The stink pressed against me like a sheet of chain mail. The reason for it lay in the foyer that led to the living room. A large man was splayed out facedown on the floor. A halo of dried black blood circled his head. A black hole, smaller than a penny, stared out from behind his left ear. Black stippling from gunpowder dotted the bare skin around the hole. He’d been shot at close range. Like the killer had been waiting behind the front door and shot the man when he entered the house. The dried blood around his head came from what must have been a gaping exit wound out the man’s face. I didn’t have to or want to see it. The man wore a black leather Raptor jacket.
I’d only seen him twice before, and I now could only see him from behind, but I felt fairly certain that the dead man was Eric Schmidt, the Raptor who’d met in secret twice with Trey Fellows. Once at the bar in Pacific Beach, and the second time with the lawyer Alan Rankin two nights ago.
Who had killed him? Trey? Could he have possibly done it? No. Sometimes people surprise you, but Trey Fellows wasn’t a killer. Besides, I was pretty certain that he’d spent the last forty-eight hours holed up in his sister’s apartment.
Then who? A fellow Raptor at Steven Lunsdorf’s behest? My pal, Wayne Delk? Maybe somebody at LJPD leaked that Trey Fellows had signed a sworn affidavit stating Lunsdorf had confessed to the Eddington murders, and Lunsdorf found out about it. Schmidt and Rankin must have been working against Lunsdorf and someone ratted them out. A power play at the top? Whatever the reason, Lunsdorf found out, and Delk had the Candlelight address in his car. Thus, the dead body. If Lunsdorf could pin the murder on Fellows and discredit him as a witness in the Eddington case, he’d get a twofer.
Just by staying here for a day, Trey’s DNA and fingerprints were in the house. Now, by walking inside, there was probably a tiny trace of my own DNA too. A few dead skin cells, a hair, a drop of sweat. I was now a part of the crime scene. When they discovered the body, the police crime-scene techs would test for fingerprints everywhere. Trey had a conviction for drug possession, so his prints would be in the FBI’s IAFIS. When the prints were run against IAFIS, some would have Trey’s name on them.

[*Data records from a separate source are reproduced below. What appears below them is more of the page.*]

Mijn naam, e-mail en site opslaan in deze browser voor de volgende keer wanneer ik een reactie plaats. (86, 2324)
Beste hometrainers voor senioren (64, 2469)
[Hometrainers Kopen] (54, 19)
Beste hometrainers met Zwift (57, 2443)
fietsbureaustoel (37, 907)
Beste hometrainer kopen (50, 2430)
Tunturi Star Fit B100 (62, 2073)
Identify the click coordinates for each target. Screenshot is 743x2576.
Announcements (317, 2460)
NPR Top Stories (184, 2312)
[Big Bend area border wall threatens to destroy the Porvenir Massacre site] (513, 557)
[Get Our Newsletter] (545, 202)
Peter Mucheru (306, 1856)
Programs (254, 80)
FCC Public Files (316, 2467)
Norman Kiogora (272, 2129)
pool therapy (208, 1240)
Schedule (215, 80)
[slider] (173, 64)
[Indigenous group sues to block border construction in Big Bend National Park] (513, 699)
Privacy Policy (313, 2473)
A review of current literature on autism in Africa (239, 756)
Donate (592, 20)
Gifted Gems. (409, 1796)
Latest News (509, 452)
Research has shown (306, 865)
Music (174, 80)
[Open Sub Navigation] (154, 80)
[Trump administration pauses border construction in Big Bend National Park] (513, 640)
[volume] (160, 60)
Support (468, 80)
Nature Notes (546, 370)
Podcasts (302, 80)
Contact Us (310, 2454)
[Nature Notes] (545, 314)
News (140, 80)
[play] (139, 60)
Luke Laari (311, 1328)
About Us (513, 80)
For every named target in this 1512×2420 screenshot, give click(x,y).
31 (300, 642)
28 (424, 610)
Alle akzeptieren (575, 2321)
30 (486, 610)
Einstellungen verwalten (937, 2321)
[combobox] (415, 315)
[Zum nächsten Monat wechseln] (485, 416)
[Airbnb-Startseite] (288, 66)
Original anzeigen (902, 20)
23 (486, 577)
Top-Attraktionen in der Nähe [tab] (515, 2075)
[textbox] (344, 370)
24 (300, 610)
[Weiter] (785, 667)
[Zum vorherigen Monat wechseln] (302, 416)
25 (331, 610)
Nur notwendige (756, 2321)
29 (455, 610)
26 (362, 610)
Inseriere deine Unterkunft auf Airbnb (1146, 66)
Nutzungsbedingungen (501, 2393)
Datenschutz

IAFIS had my prints too. Because of my arrest for my wife’s murder, even though I was never tried, much less convicted. But they didn’t have my DNA in IAFIS, and I was going to make sure they didn’t find my fingerprints here.
But I still had to find out if Trey was lying somewhere else in the house. Injured or dead. I went into the kitchen, grabbed a dish towel off the handle of the stove, and went back to the front door. I opened it a crack and peeked outside. No cop cars. Yet. I wiped down the outside doorknobs, closed the door and locked it, then wiped down the inside doorknobs. I carried the towel with me in case I had to open any doors and checked the living room, two bathrooms, and three bedrooms downstairs. No Trey. First good news of the day.
Upstairs was just one room, the master bedroom. No Trey on the floor or in the bathroom. Something on the bedside table on the far side of the unmade bed caught my eye.
A gun.
A Ruger .357 Magnum SP101. I walked over to the table and picked up the gun to check the serial number on the barrel. But I knew the number even before I read it.
My gun. I checked the cylinder. Four bullets. One empty shell. The one that had held the bullet that went through Eric Schmidt’s head.
My phone vibrated in my pocket. I pulled it out but didn’t recognize the number on the screen. Then I did. Sierra.
“I’m on my way,” I said.
“A police car just drove by.” A desperate whisper. “It turned up Candlelight!”